*** Opening EXTRACTED MATERIAL ***

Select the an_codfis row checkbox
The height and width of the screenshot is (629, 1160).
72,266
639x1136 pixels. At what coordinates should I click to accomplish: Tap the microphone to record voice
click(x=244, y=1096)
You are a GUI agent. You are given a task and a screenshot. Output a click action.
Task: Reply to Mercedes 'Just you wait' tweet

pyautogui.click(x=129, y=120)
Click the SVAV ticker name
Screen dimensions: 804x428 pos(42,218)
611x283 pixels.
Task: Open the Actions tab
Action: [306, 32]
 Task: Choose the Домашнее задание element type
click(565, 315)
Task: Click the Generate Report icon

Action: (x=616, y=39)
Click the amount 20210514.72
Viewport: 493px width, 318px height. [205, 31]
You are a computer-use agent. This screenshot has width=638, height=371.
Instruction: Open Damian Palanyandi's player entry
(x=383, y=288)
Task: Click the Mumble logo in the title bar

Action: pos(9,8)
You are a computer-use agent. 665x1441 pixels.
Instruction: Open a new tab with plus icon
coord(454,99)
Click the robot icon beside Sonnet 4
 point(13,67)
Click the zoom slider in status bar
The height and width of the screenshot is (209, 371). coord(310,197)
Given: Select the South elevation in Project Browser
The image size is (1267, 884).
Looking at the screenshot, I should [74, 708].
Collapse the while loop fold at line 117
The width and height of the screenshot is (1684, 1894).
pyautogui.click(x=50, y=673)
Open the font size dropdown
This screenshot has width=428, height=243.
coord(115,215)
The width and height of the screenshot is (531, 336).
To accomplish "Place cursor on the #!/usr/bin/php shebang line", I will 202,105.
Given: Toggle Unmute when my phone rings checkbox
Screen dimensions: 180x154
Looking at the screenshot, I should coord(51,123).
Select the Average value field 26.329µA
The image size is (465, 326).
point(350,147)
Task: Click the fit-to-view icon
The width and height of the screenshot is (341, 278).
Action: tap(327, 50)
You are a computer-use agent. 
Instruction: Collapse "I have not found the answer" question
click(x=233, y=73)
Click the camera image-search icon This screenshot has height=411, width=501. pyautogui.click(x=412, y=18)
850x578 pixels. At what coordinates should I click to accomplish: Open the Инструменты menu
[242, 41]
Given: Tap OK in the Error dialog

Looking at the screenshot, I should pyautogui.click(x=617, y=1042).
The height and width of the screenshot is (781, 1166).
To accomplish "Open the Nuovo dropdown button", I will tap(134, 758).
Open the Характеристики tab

*** Closing EXTRACTED MATERIAL ***

## EXERCISE REQUIREMENTS:
Your task is to retype the data exactly, with no line missing.

## RESPONSE FOR THIS EXERCISE:
Select the an_codfis row checkbox
The height and width of the screenshot is (629, 1160).
72,266
639x1136 pixels. At what coordinates should I click to accomplish: Tap the microphone to record voice
click(x=244, y=1096)
You are a GUI agent. You are given a task and a screenshot. Output a click action.
Task: Reply to Mercedes 'Just you wait' tweet

pyautogui.click(x=129, y=120)
Click the SVAV ticker name
Screen dimensions: 804x428 pos(42,218)
611x283 pixels.
Task: Open the Actions tab
Action: [306, 32]
 Task: Choose the Домашнее задание element type
click(565, 315)
Task: Click the Generate Report icon

Action: (x=616, y=39)
Click the amount 20210514.72
Viewport: 493px width, 318px height. [205, 31]
You are a computer-use agent. This screenshot has width=638, height=371.
Instruction: Open Damian Palanyandi's player entry
(x=383, y=288)
Task: Click the Mumble logo in the title bar

Action: pos(9,8)
You are a computer-use agent. 665x1441 pixels.
Instruction: Open a new tab with plus icon
coord(454,99)
Click the robot icon beside Sonnet 4
 point(13,67)
Click the zoom slider in status bar
The height and width of the screenshot is (209, 371). coord(310,197)
Given: Select the South elevation in Project Browser
The image size is (1267, 884).
Looking at the screenshot, I should [74, 708].
Collapse the while loop fold at line 117
The width and height of the screenshot is (1684, 1894).
pyautogui.click(x=50, y=673)
Open the font size dropdown
This screenshot has width=428, height=243.
coord(115,215)
The width and height of the screenshot is (531, 336).
To accomplish "Place cursor on the #!/usr/bin/php shebang line", I will 202,105.
Given: Toggle Unmute when my phone rings checkbox
Screen dimensions: 180x154
Looking at the screenshot, I should coord(51,123).
Select the Average value field 26.329µA
The image size is (465, 326).
point(350,147)
Task: Click the fit-to-view icon
The width and height of the screenshot is (341, 278).
Action: tap(327, 50)
You are a computer-use agent. 
Instruction: Collapse "I have not found the answer" question
click(x=233, y=73)
Click the camera image-search icon This screenshot has height=411, width=501. pyautogui.click(x=412, y=18)
850x578 pixels. At what coordinates should I click to accomplish: Open the Инструменты menu
[242, 41]
Given: Tap OK in the Error dialog

Looking at the screenshot, I should pyautogui.click(x=617, y=1042).
The height and width of the screenshot is (781, 1166).
To accomplish "Open the Nuovo dropdown button", I will tap(134, 758).
Open the Характеристики tab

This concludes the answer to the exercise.